Source extract »
** begin **

STM32 Node (Air Quality via ESP-01)

The STM32 reads an MQ-135 air quality sensor on its ADC and sends MQTT publishes through an ESP-01 module connected over UART. This uses AT commands to control the ESP-01 (the same pattern from the STM32 course). The firmware is written for STM32 HAL.

/* ── Includes and defines ── */
#include "main.h"
#include <stdio.h>
#include <string.h>

#define MQ135_ADC_CHANNEL   ADC_CHANNEL_0  /* PA0 */
#define PUBLISH_INTERVAL_MS 30000
#define UART_TIMEOUT        5000

/* MQTT topics */
static const char *TOPIC_AQ     = "greenhouse/stm32-node/air_quality";
static const char *TOPIC_STATUS = "greenhouse/stm32-node/status";

extern UART_HandleTypeDef huart2;  /* ESP-01 on USART2 */
extern ADC_HandleTypeDef  hadc1;

/* ── ESP-01 AT command helpers ── */

static int esp_send_cmd(const char *cmd, const char *expected,
                         uint32_t timeout_ms)

** end **

Work instructions »
1 - Answer these questions from the STM32 air quality node excerpt:
(a) Which ADC channel and pin is the MQ-135 sensor read on?
(b) Which UART handle and peripheral is the ESP-01 connected to?
(c) What is the MQTT topic for status messages?
2 - Carry on the STM32 air quality node code from the point where it stops.
The items after this point come from a different source than the STM32 text.

Material supplied »
** begin **

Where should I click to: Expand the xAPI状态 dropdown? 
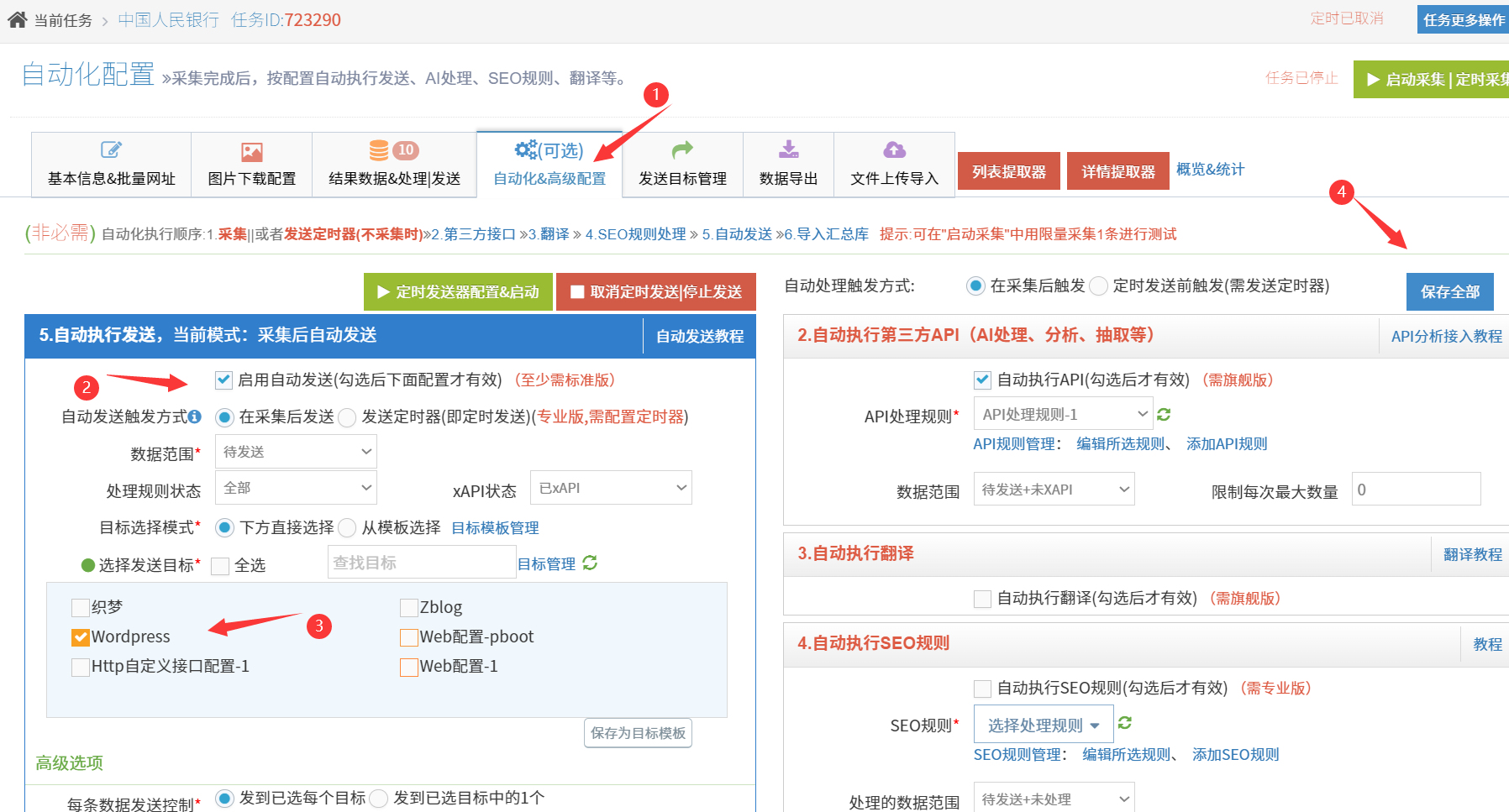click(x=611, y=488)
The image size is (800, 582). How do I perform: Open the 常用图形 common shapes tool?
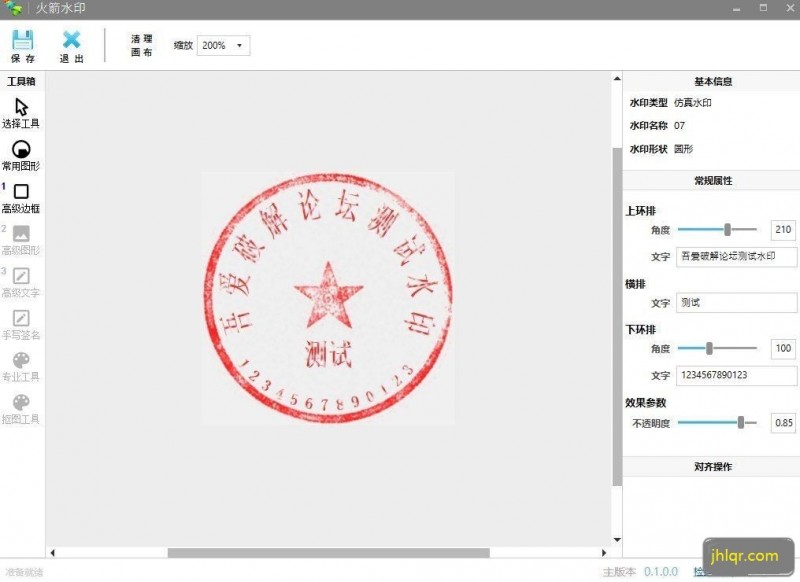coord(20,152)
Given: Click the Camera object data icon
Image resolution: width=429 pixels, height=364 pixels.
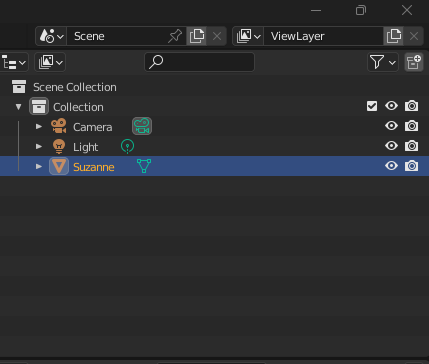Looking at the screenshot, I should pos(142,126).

** end **

Exercise results »
1 -
(a) ADC_CHANNEL_0, on pin PA0.
(b) huart2, on USART2.
(c) "greenhouse/stm32-node/status"

2 -
{
    char rx_buf[256] = {0};
    HAL_UART_Transmit(&huart2, (uint8_t *)cmd, strlen(cmd), 1000);
    HAL_UART_Transmit(&huart2, (uint8_t *)"\r\n", 2, 100);

    HAL_UART_Receive(&huart2, (uint8_t *)rx_buf, sizeof(rx_buf) - 1,
                      timeout_ms);

    if (strstr(rx_buf, expected) != NULL) {
        return 1;  /* Success */
    }
    return 0;  /* Failed */
}

static int esp_connect_wifi(const char *ssid, const char *pass)
{
    char cmd[128];
    esp_send_cmd("AT+CWMODE=1", "OK", 2000);
    snprintf(cmd, sizeof(cmd), "AT+CWJAP=\"%s\",\"%s\"", ssid, pass);
    return esp_send_cmd(cmd, "CONNECTED", 15000);
}

static int esp_mqtt_connect(const char *broker, uint16_t port,
                             const char *client_id,
                             const char *user, const char *pass)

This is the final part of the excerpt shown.